Transparency is very important to CRITICALSTART and what we tried to do is be able to provide that same transparency you get with an in house SOC, but that we can provide as a service. So you kind of get the best of both worlds.
What we want to do is provide cybersecurity in a way that allows customers to move the speed of business. Our customers view us as the low-risk approach to providing managed detection response services. The whole goal is to stop an attacker before it becomes a breach.

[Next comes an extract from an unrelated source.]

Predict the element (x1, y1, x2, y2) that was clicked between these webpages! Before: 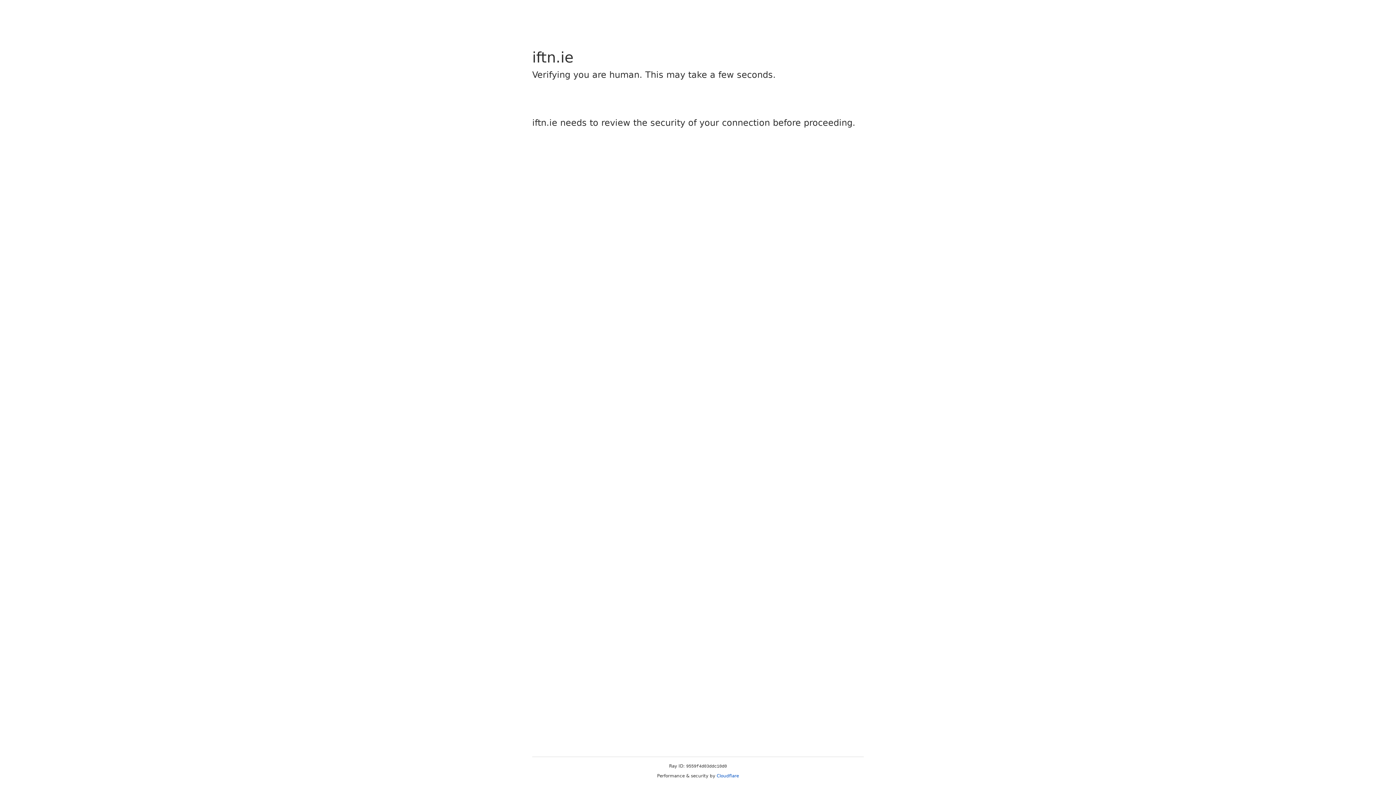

Are you suffering from alert overload? Security professionals everywhere spend countless hours sifting through alerts – basically, searching for a needle in a haystack – to identify potential threats. The volume is too overwhelming, leaving them vulnerable and at risk of attack. CRITICALSTART helps end alert overload once and for all. Find out how in this video.
Full video transcript:
Ever try finding a needle in a haystack? Security operation centers, or SOCs, deal with tens of thousands of alerts every day in an effort to safeguard their networks and those of their clients, but only around 0.01 percent of alerts represent any actual threat. That’s the needle. The rest is just noise. As more alerts pile in, a backlog forms, making it practically impossible to move forward without compromise. It’s called alert overload when SOCs have to alter operations and priorities to manage the overwhelming onslaught of alerts. They either have to constantly grow their armies to sift through ever-growing haystacks for the needles or, and this happens most often, they’ll ignore huge amounts of the haystack hoping there’s no needle in it.
SIMs and incident orchestration try to solve the problems of alert overload. They do make investigating each incident quicker by automating certain pieces of simple and repetitive investigation-related tasks, but they don’t decrease the number of alerts needing investigation significantly enough. In other words, the haystack is still there.

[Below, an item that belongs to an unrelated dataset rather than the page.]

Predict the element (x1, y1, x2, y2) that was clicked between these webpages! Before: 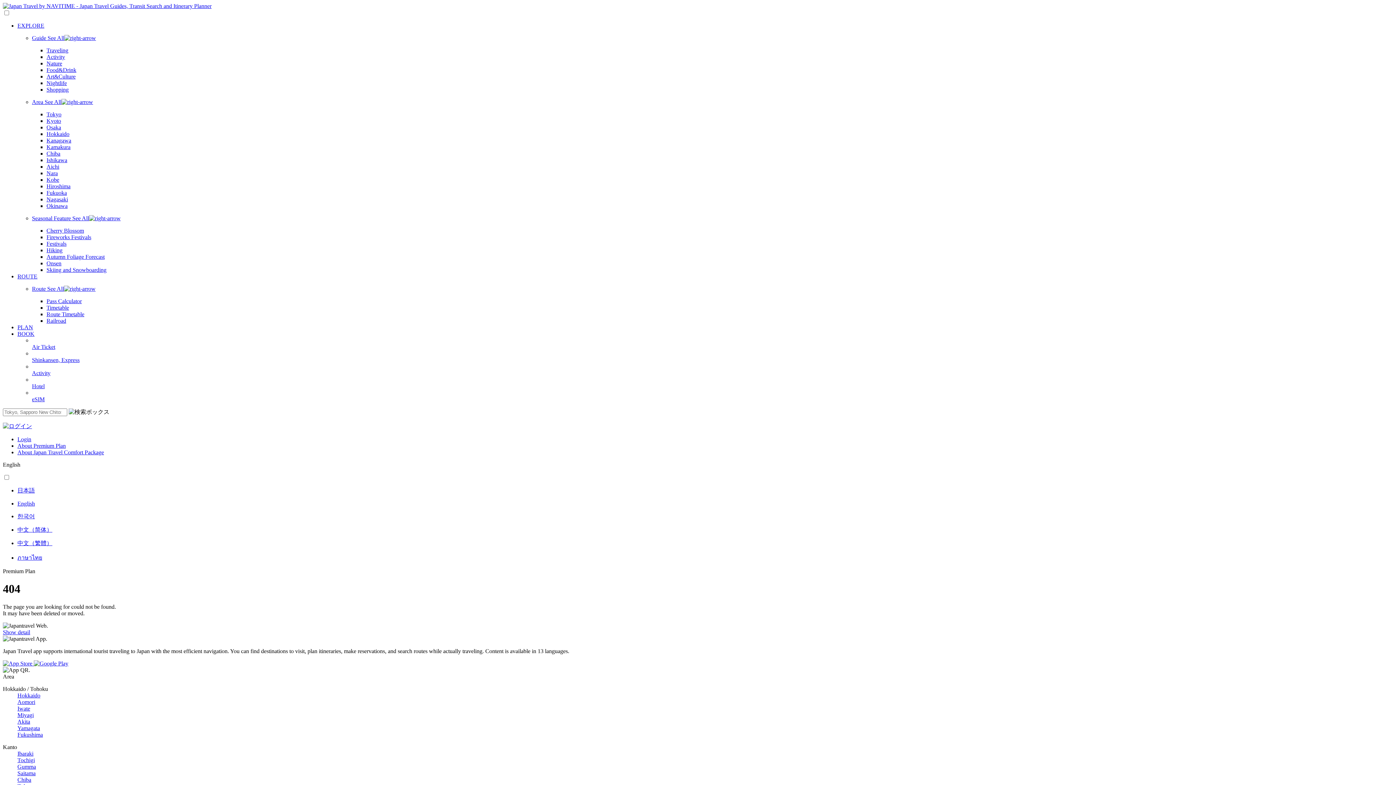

What’s needed is a way to go through alerts faster, remove the haystack altogether and ultimately apply a model of accepting no risk. If an alert is not defined as known good, then it gets triaged. Thankfully, there is CRITICALSTART’s Zero-Trust Analytics Platform, also known as ZTAP. CRITICALSTART uses broad, locally specified data processing techniques to automatically identify and remove benign or known good alerts and can reduce the number of alerts requiring investigation by 99.9 percent. Meaning, SOCs can deliver tighter security while also preserving their internal resources.

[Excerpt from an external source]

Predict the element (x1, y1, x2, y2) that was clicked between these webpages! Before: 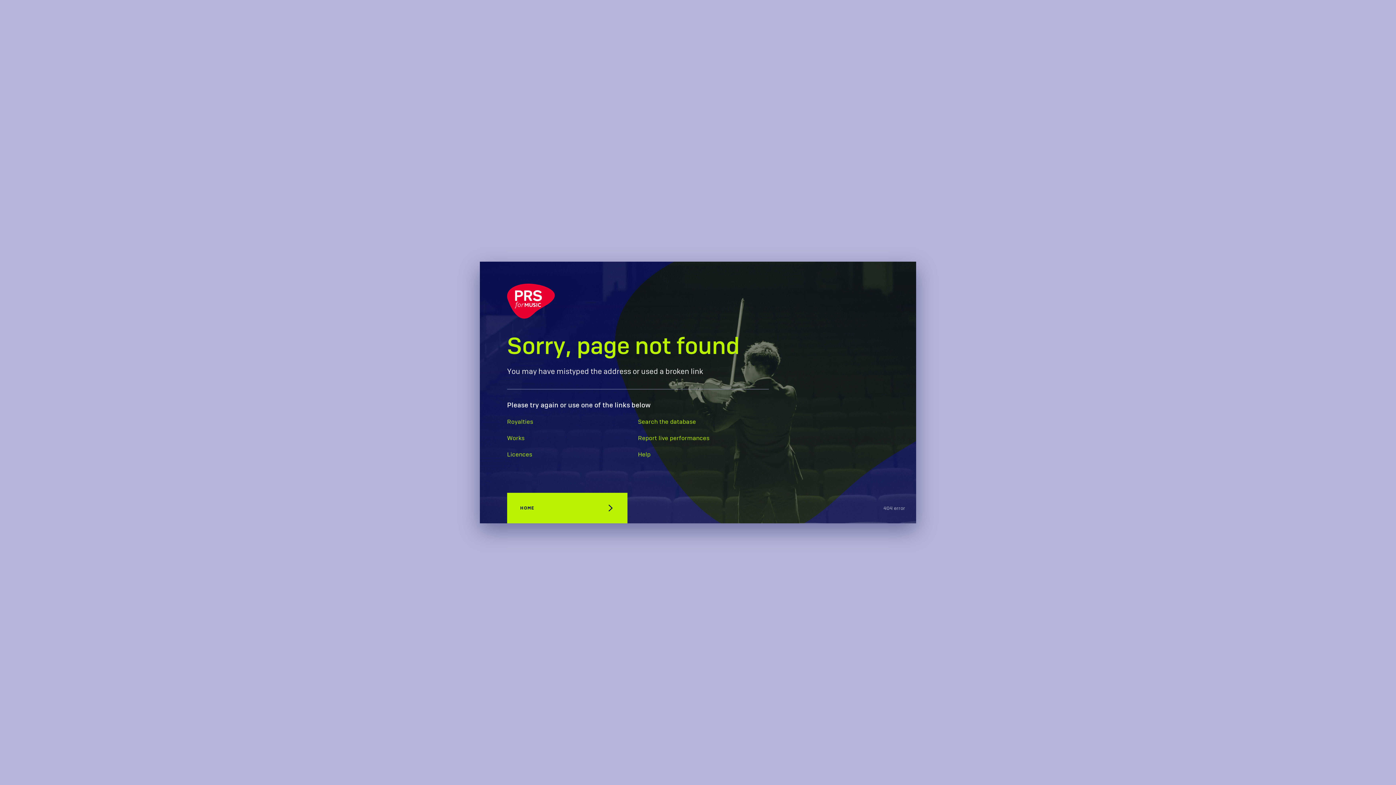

ZTAP’s Event Orchestration Platform also features a MOBILESOC app, enabling SOC professionals to investigate alerts whenever it is needed from anywhere. With fewer events to investigate manually, analysts can spend their time handling the alerts that are cause for concern.
Complete transparency, greater efficiency and tighter security at a price organizations can afford. That’s the CRITICALSTART difference.